(WHAT YOU HAVE TO DO):
Your answer must be the exact lines from the one holding "Screen dimensions: 603x272" through the last line of the records below, with no pictures.

-- INFORMATION GIVEN follows --

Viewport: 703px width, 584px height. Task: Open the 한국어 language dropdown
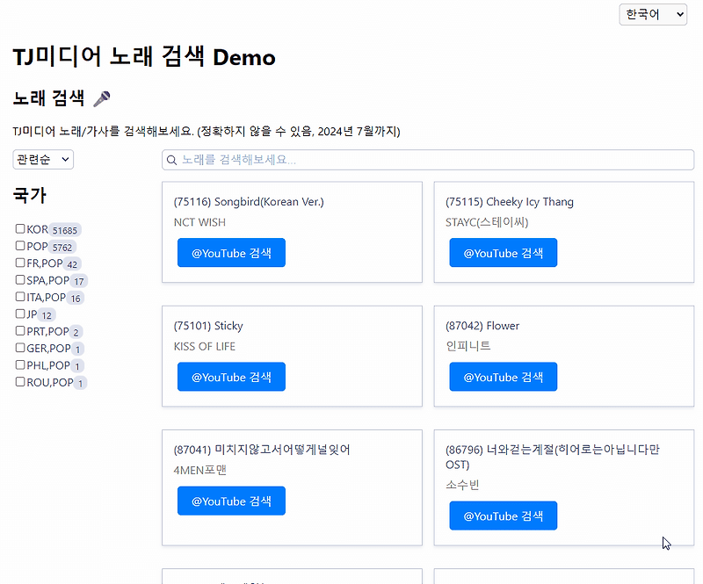click(x=653, y=14)
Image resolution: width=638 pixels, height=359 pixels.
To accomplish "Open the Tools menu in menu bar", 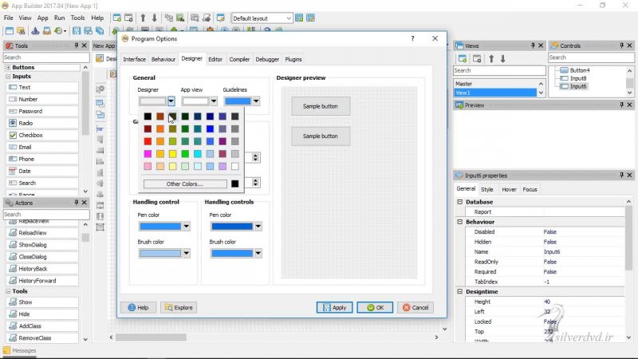I will 77,18.
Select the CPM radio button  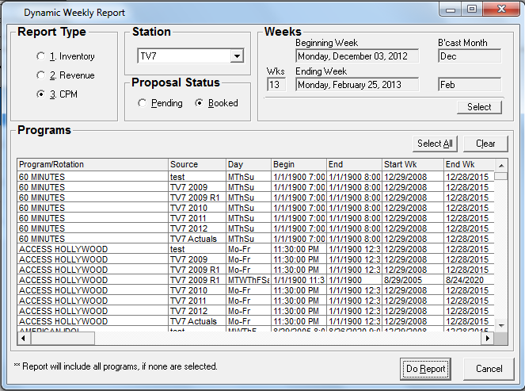41,94
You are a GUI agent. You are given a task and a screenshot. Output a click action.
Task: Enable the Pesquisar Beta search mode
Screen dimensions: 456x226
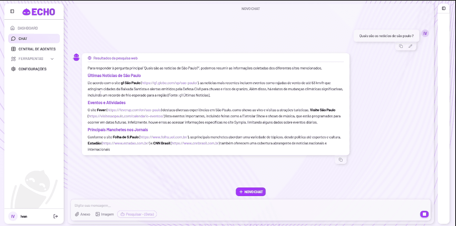pos(137,214)
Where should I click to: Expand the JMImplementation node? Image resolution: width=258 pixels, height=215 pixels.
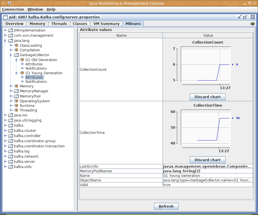[5, 30]
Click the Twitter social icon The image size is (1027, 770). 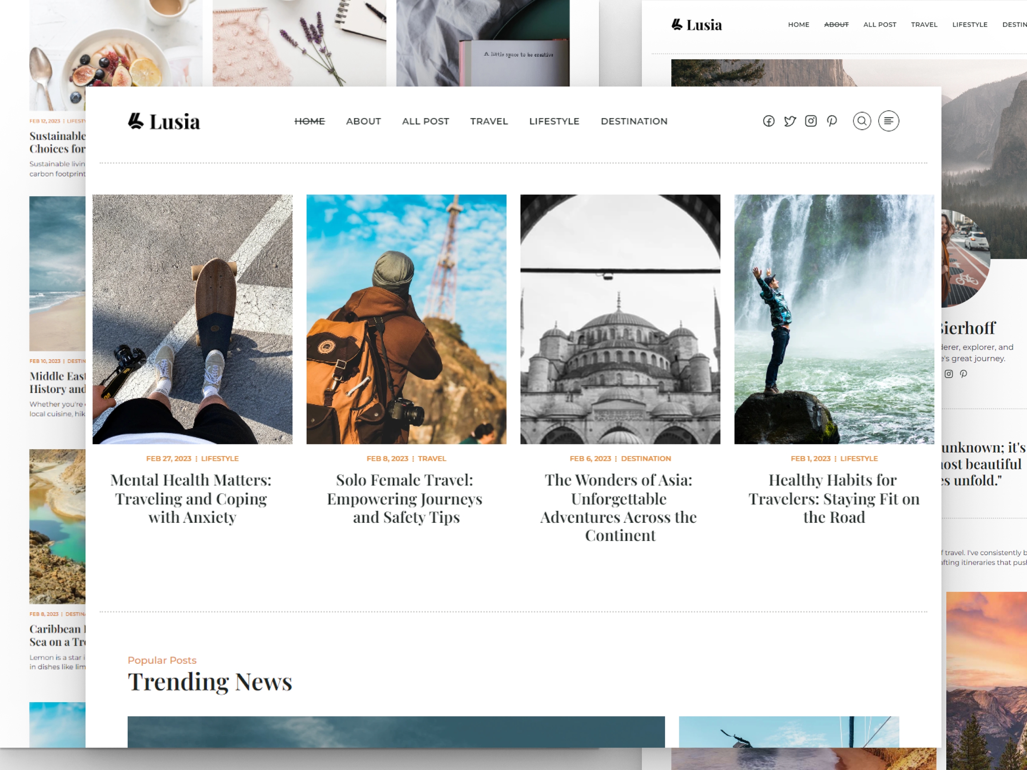point(788,121)
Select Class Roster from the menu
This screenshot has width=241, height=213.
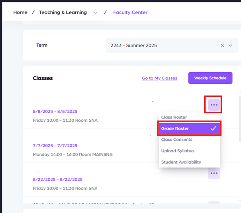click(174, 117)
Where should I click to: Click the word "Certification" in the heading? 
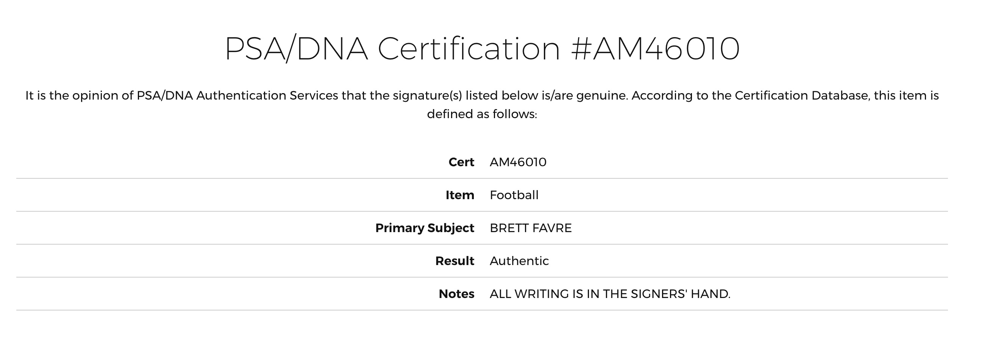pyautogui.click(x=469, y=49)
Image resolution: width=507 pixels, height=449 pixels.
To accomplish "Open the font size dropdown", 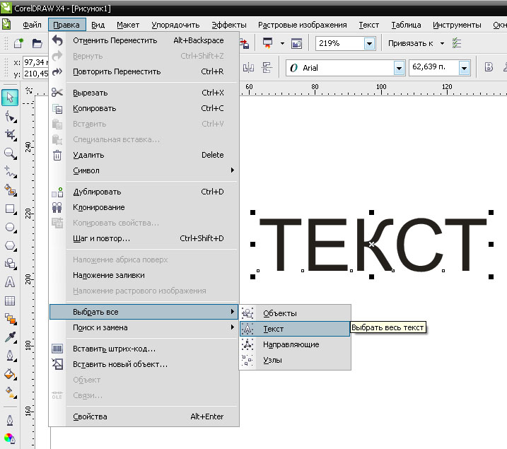I will tap(464, 68).
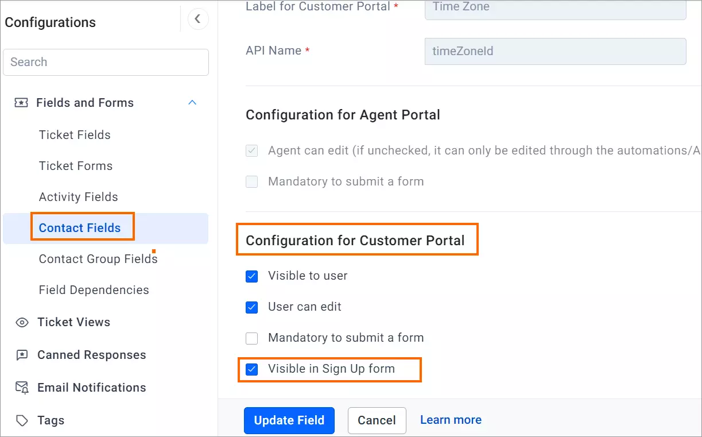The image size is (702, 437).
Task: Click the Canned Responses chat icon
Action: pyautogui.click(x=22, y=355)
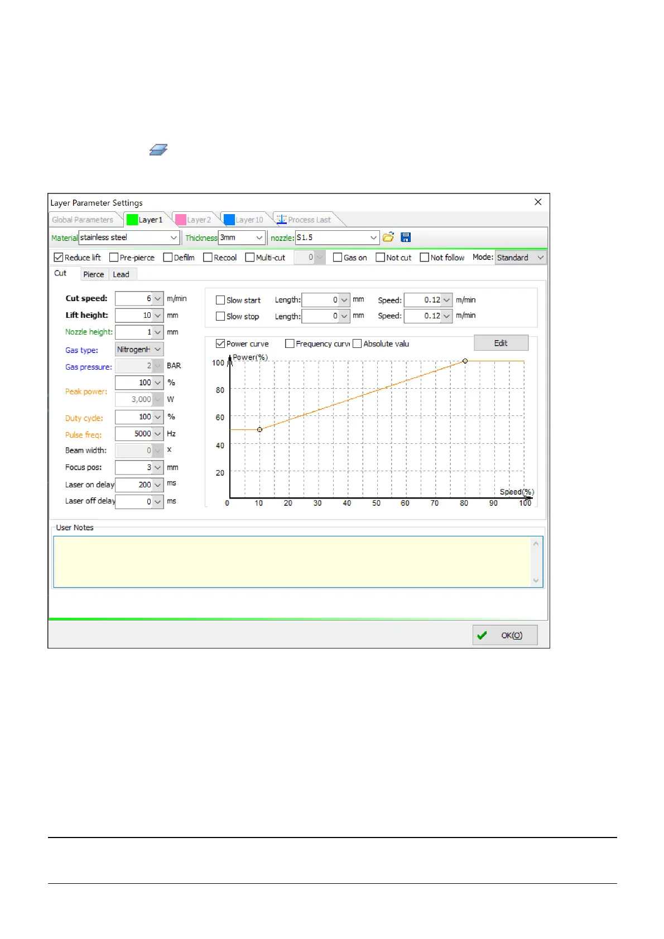The height and width of the screenshot is (939, 664).
Task: Open the Material dropdown
Action: click(174, 238)
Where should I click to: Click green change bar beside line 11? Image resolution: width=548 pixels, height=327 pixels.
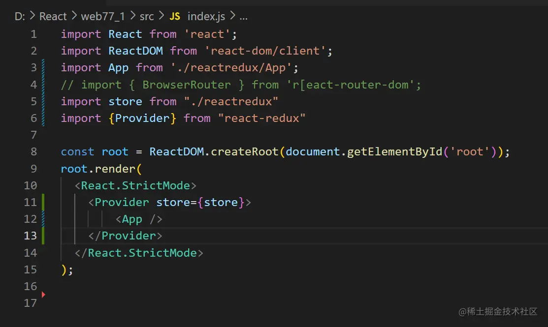pyautogui.click(x=43, y=202)
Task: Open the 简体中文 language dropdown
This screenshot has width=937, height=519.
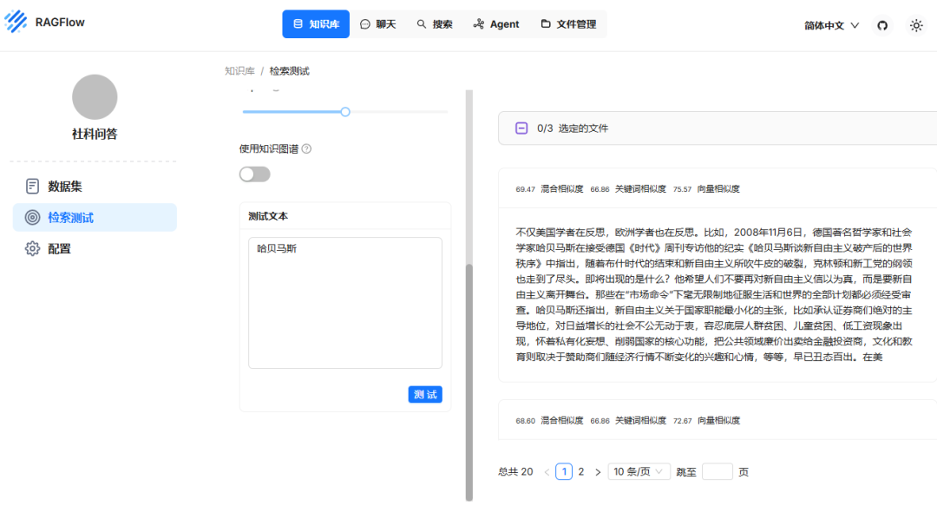Action: point(831,25)
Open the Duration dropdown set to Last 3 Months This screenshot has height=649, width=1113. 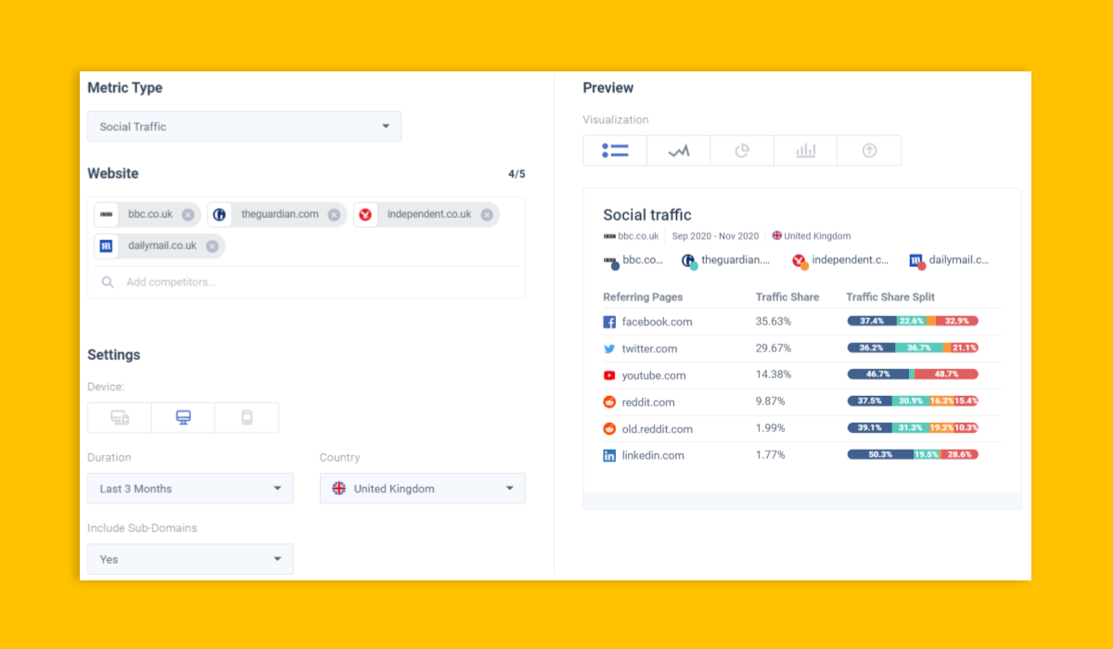(190, 488)
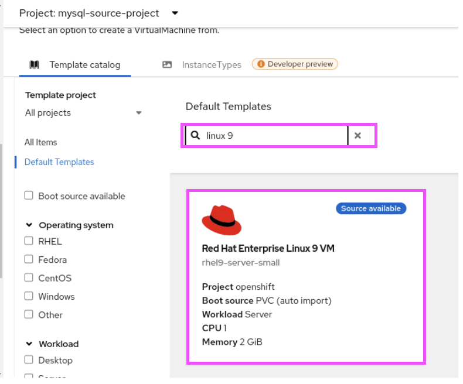The height and width of the screenshot is (384, 463).
Task: Collapse the Workload filter section
Action: click(x=29, y=344)

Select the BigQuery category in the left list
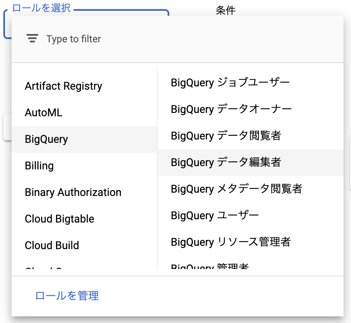[46, 139]
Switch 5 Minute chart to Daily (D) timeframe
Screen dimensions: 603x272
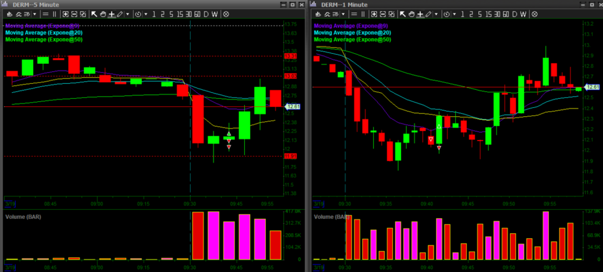click(206, 13)
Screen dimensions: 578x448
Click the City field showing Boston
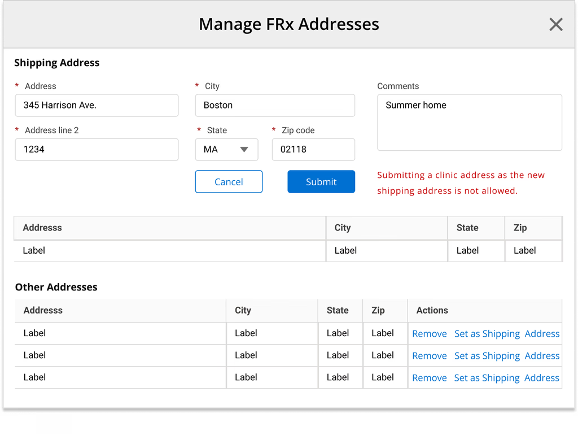coord(275,105)
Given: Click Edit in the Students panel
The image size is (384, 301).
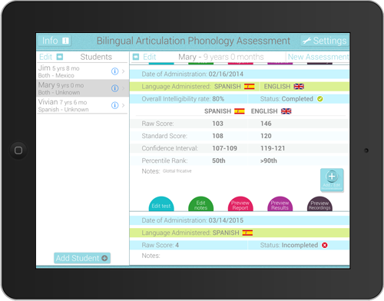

-- INFORMATION GIVEN concluded --

(THE ANSWER):
Screen dimensions: 603x272
click(206, 13)
Screen dimensions: 578x448
Click the City field showing Boston
coord(275,105)
Given: Click Edit in the Students panel
The image size is (384, 301).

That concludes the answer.